# WHAT TO WORK ON:
Every record, apart from its pictures, should be repeated exactly.

# DATA FOR REVIEW:
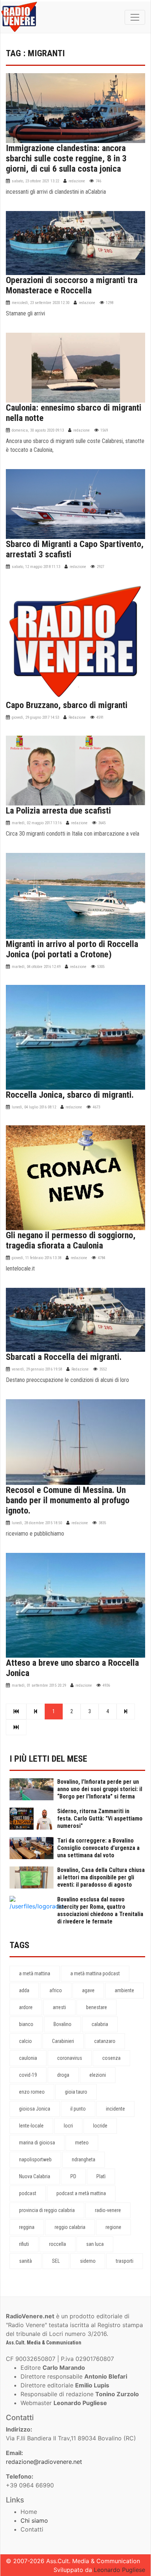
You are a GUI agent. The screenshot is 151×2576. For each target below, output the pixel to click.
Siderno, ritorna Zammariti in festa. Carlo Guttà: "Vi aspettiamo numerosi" (100, 1818)
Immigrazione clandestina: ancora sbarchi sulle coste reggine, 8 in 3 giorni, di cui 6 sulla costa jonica (66, 158)
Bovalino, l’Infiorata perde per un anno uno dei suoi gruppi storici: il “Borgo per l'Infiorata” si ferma (99, 1789)
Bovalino (62, 2024)
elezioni (97, 2075)
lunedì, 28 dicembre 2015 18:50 (37, 1523)
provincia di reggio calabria (47, 2210)
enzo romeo (32, 2092)
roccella (57, 2244)
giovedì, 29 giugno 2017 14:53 (35, 717)
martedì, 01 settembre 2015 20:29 (39, 1685)
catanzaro (104, 2041)
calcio (25, 2041)
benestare (96, 2007)
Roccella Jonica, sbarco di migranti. (70, 1095)
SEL (56, 2261)
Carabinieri (63, 2041)
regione (113, 2227)
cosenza (111, 2058)
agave (88, 1990)
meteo (82, 2143)
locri (68, 2126)
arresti (59, 2007)
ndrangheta (83, 2159)
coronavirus (69, 2058)
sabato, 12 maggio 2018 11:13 (36, 566)
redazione (77, 181)
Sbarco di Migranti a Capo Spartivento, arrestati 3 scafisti (75, 549)
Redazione (77, 717)
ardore (26, 2007)
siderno (88, 2261)
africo (55, 1990)
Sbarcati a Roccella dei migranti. (64, 1357)
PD (73, 2176)
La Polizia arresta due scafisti (58, 810)
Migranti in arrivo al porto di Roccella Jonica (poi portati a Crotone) (72, 949)
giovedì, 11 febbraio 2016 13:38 (36, 1257)
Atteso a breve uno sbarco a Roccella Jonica (72, 1668)
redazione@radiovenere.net (44, 2461)
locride (100, 2126)
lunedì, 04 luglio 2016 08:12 (34, 1107)
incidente (115, 2109)
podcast (27, 2193)
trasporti (124, 2261)
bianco (26, 2024)
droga (63, 2075)
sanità (25, 2261)
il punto (78, 2109)
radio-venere (108, 2210)
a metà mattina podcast (95, 1973)
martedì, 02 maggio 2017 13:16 (37, 823)
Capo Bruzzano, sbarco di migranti (67, 705)
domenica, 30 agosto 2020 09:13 (38, 430)
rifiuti (24, 2244)
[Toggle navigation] (135, 17)
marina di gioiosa (37, 2143)
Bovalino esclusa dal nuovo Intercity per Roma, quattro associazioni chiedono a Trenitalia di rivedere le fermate (100, 1910)
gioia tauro (76, 2092)
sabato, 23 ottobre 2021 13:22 (35, 181)
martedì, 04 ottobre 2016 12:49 (36, 966)
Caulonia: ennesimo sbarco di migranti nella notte (73, 413)
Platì (101, 2176)
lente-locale (31, 2126)
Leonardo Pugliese (119, 2569)
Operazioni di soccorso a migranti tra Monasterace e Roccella (71, 285)
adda (24, 1990)
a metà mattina (34, 1973)
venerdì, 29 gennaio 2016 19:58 (37, 1369)
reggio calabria (70, 2227)
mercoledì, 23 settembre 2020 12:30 (40, 302)
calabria (100, 2024)
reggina (26, 2227)
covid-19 (28, 2075)
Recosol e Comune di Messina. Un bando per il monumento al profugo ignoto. (67, 1500)
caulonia (28, 2058)
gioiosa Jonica (34, 2109)
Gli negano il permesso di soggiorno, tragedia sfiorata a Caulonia (71, 1240)
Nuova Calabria (34, 2176)
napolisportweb (35, 2159)
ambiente (124, 1990)
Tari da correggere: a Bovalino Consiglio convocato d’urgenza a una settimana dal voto (98, 1848)
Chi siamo (34, 2520)
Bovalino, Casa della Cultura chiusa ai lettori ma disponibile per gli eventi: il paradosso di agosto (101, 1877)
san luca (95, 2244)
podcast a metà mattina (81, 2193)
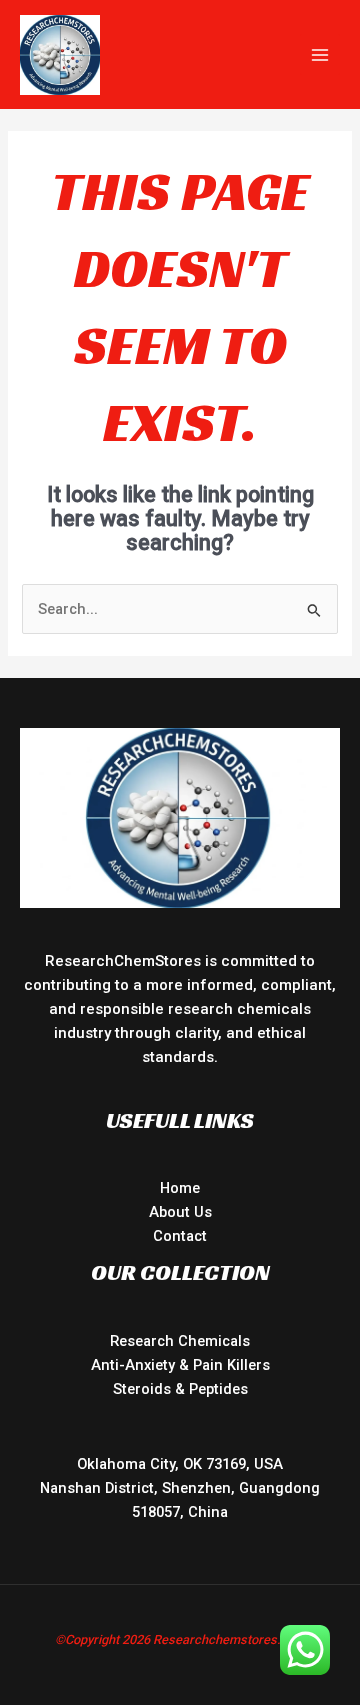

# SOLUTION FOR THIS EXERCISE:
You are a GUI agent. The screenshot is 151×2576. For each target below, output the pixel to click.
Siderno, ritorna Zammariti in festa. Carlo Guttà: "Vi aspettiamo numerosi" (100, 1818)
Immigrazione clandestina: ancora sbarchi sulle coste reggine, 8 in 3 giorni, di cui 6 sulla costa jonica (66, 158)
Bovalino, l’Infiorata perde per un anno uno dei suoi gruppi storici: il “Borgo per l'Infiorata” si ferma (99, 1789)
Bovalino (62, 2024)
elezioni (97, 2075)
lunedì, 28 dicembre 2015 18:50 (37, 1523)
provincia di reggio calabria (47, 2210)
enzo romeo (32, 2092)
roccella (57, 2244)
giovedì, 29 giugno 2017 14:53 (35, 717)
martedì, 01 settembre 2015 20:29 (39, 1685)
catanzaro (104, 2041)
calcio (25, 2041)
benestare (96, 2007)
Roccella Jonica, sbarco di migranti. (70, 1095)
SEL (56, 2261)
Carabinieri (63, 2041)
regione (113, 2227)
cosenza (111, 2058)
agave (88, 1990)
meteo (82, 2143)
locri (68, 2126)
arresti (59, 2007)
ndrangheta (83, 2159)
coronavirus (69, 2058)
sabato, 12 maggio 2018 11:13 (36, 566)
redazione (77, 181)
Sbarco di Migranti a Capo Spartivento, arrestati 3 scafisti (75, 549)
Redazione (77, 717)
ardore (26, 2007)
siderno (88, 2261)
africo (55, 1990)
Sbarcati a Roccella dei migranti. (64, 1357)
PD (73, 2176)
La Polizia arresta due scafisti (58, 810)
Migranti in arrivo al porto di Roccella Jonica (poi portati a Crotone) (72, 949)
giovedì, 11 febbraio 2016 13:38 (36, 1257)
Atteso a breve uno sbarco a Roccella Jonica (72, 1668)
redazione@radiovenere.net (44, 2461)
locride (100, 2126)
lunedì, 04 luglio 2016 08:12 (34, 1107)
incidente (115, 2109)
podcast (27, 2193)
trasporti (124, 2261)
bianco (26, 2024)
droga (63, 2075)
sanità (25, 2261)
il punto (78, 2109)
radio-venere (108, 2210)
a metà mattina podcast (95, 1973)
martedì, 02 maggio 2017 13:16 (37, 823)
Capo Bruzzano, sbarco di migranti (67, 705)
domenica, 30 agosto 2020 09:13 (38, 430)
rifiuti (24, 2244)
[Toggle navigation] (135, 17)
marina di gioiosa (37, 2143)
Bovalino esclusa dal nuovo Intercity per Roma, quattro associazioni chiedono a Trenitalia di rivedere le fermate (100, 1910)
gioia tauro (76, 2092)
sabato, 23 ottobre 2021 13:22 (35, 181)
martedì, 04 ottobre 2016 12:49 (36, 966)
Caulonia: ennesimo sbarco di migranti nella notte (73, 413)
Platì (101, 2176)
lente-locale (31, 2126)
Leonardo Pugliese (119, 2569)
Operazioni di soccorso a migranti tra Monasterace e Roccella (71, 285)
adda (24, 1990)
a metà mattina (34, 1973)
venerdì, 29 gennaio 2016 19:58 (37, 1369)
reggio calabria (70, 2227)
mercoledì, 23 settembre 2020 12:30 (40, 302)
calabria (100, 2024)
reggina (26, 2227)
covid-19 (28, 2075)
Recosol e Comune di Messina. Un bando per il monumento al profugo ignoto. (67, 1500)
caulonia (28, 2058)
gioiosa Jonica (34, 2109)
Gli negano il permesso di soggiorno, tragedia sfiorata a Caulonia (71, 1240)
Nuova Calabria (34, 2176)
napolisportweb (35, 2159)
ambiente (124, 1990)
Tari da correggere: a Bovalino Consiglio convocato d’urgenza a una settimana dal voto (98, 1848)
Chi siamo (34, 2520)
Bovalino, Casa della Cultura chiusa ai lettori ma disponibile per gli eventi: il paradosso di agosto (101, 1877)
san luca (95, 2244)
podcast a metà mattina (81, 2193)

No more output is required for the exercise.